__TASK OBJECTIVE__.
Retype the entries below without any change.

------ DATASET

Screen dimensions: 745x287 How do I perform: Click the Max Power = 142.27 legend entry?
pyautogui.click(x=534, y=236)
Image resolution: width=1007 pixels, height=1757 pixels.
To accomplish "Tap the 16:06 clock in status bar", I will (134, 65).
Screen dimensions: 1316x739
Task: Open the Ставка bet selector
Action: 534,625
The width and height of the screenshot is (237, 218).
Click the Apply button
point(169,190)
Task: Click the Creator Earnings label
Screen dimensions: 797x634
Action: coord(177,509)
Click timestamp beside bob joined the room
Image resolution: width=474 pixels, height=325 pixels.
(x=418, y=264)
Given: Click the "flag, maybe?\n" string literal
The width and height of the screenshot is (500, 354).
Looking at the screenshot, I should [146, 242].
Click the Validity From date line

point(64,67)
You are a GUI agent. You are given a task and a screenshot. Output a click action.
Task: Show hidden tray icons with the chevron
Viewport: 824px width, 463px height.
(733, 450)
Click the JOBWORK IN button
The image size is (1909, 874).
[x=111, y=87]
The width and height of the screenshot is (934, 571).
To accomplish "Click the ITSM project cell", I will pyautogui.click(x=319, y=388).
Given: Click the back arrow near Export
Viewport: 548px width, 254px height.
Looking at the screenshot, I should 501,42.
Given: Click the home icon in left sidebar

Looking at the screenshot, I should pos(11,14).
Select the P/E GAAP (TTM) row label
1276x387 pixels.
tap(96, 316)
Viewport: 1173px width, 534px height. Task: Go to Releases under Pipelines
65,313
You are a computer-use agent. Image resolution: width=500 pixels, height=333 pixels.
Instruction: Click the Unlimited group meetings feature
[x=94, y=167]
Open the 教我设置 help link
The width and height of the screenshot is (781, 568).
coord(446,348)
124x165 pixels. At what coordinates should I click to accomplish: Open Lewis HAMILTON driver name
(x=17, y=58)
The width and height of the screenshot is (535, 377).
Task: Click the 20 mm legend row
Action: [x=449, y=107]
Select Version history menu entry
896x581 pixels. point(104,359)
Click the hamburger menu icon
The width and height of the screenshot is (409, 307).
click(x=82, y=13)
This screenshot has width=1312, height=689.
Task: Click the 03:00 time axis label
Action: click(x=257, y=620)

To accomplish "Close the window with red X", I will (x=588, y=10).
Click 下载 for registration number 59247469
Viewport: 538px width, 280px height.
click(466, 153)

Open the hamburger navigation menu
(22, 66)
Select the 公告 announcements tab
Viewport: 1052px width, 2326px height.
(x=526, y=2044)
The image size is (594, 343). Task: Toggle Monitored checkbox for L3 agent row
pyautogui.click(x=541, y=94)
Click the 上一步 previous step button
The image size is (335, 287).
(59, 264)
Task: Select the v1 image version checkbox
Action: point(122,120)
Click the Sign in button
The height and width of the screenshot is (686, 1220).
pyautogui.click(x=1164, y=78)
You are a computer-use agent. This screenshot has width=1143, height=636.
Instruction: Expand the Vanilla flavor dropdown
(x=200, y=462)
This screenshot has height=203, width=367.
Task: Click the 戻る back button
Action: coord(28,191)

------------

__FINAL ANSWER__.
Screen dimensions: 745x287 How do I perform: Click the Max Power = 142.27 legend entry?
pyautogui.click(x=534, y=236)
Image resolution: width=1007 pixels, height=1757 pixels.
To accomplish "Tap the 16:06 clock in status bar", I will (134, 65).
Screen dimensions: 1316x739
Task: Open the Ставка bet selector
Action: 534,625
The width and height of the screenshot is (237, 218).
Click the Apply button
point(169,190)
Task: Click the Creator Earnings label
Screen dimensions: 797x634
Action: coord(177,509)
Click timestamp beside bob joined the room
Image resolution: width=474 pixels, height=325 pixels.
(x=418, y=264)
Given: Click the "flag, maybe?\n" string literal
The width and height of the screenshot is (500, 354).
Looking at the screenshot, I should [146, 242].
Click the Validity From date line

point(64,67)
You are a GUI agent. You are given a task and a screenshot. Output a click action.
Task: Show hidden tray icons with the chevron
Viewport: 824px width, 463px height.
(733, 450)
Click the JOBWORK IN button
The image size is (1909, 874).
[x=111, y=87]
The width and height of the screenshot is (934, 571).
To accomplish "Click the ITSM project cell", I will pyautogui.click(x=319, y=388).
Given: Click the back arrow near Export
Viewport: 548px width, 254px height.
Looking at the screenshot, I should 501,42.
Given: Click the home icon in left sidebar

Looking at the screenshot, I should pos(11,14).
Select the P/E GAAP (TTM) row label
1276x387 pixels.
tap(96, 316)
Viewport: 1173px width, 534px height. Task: Go to Releases under Pipelines
65,313
You are a computer-use agent. Image resolution: width=500 pixels, height=333 pixels.
Instruction: Click the Unlimited group meetings feature
[x=94, y=167]
Open the 教我设置 help link
The width and height of the screenshot is (781, 568).
coord(446,348)
124x165 pixels. At what coordinates should I click to accomplish: Open Lewis HAMILTON driver name
(x=17, y=58)
The width and height of the screenshot is (535, 377).
Task: Click the 20 mm legend row
Action: [x=449, y=107]
Select Version history menu entry
896x581 pixels. point(104,359)
Click the hamburger menu icon
The width and height of the screenshot is (409, 307).
click(x=82, y=13)
This screenshot has width=1312, height=689.
Task: Click the 03:00 time axis label
Action: click(x=257, y=620)

To accomplish "Close the window with red X", I will (x=588, y=10).
Click 下载 for registration number 59247469
Viewport: 538px width, 280px height.
click(466, 153)

Open the hamburger navigation menu
(22, 66)
Select the 公告 announcements tab
Viewport: 1052px width, 2326px height.
(x=526, y=2044)
The image size is (594, 343). Task: Toggle Monitored checkbox for L3 agent row
pyautogui.click(x=541, y=94)
Click the 上一步 previous step button
The image size is (335, 287).
(59, 264)
Task: Select the v1 image version checkbox
Action: point(122,120)
Click the Sign in button
The height and width of the screenshot is (686, 1220).
pyautogui.click(x=1164, y=78)
You are a computer-use agent. This screenshot has width=1143, height=636.
Instruction: Expand the Vanilla flavor dropdown
(x=200, y=462)
This screenshot has height=203, width=367.
Task: Click the 戻る back button
Action: coord(28,191)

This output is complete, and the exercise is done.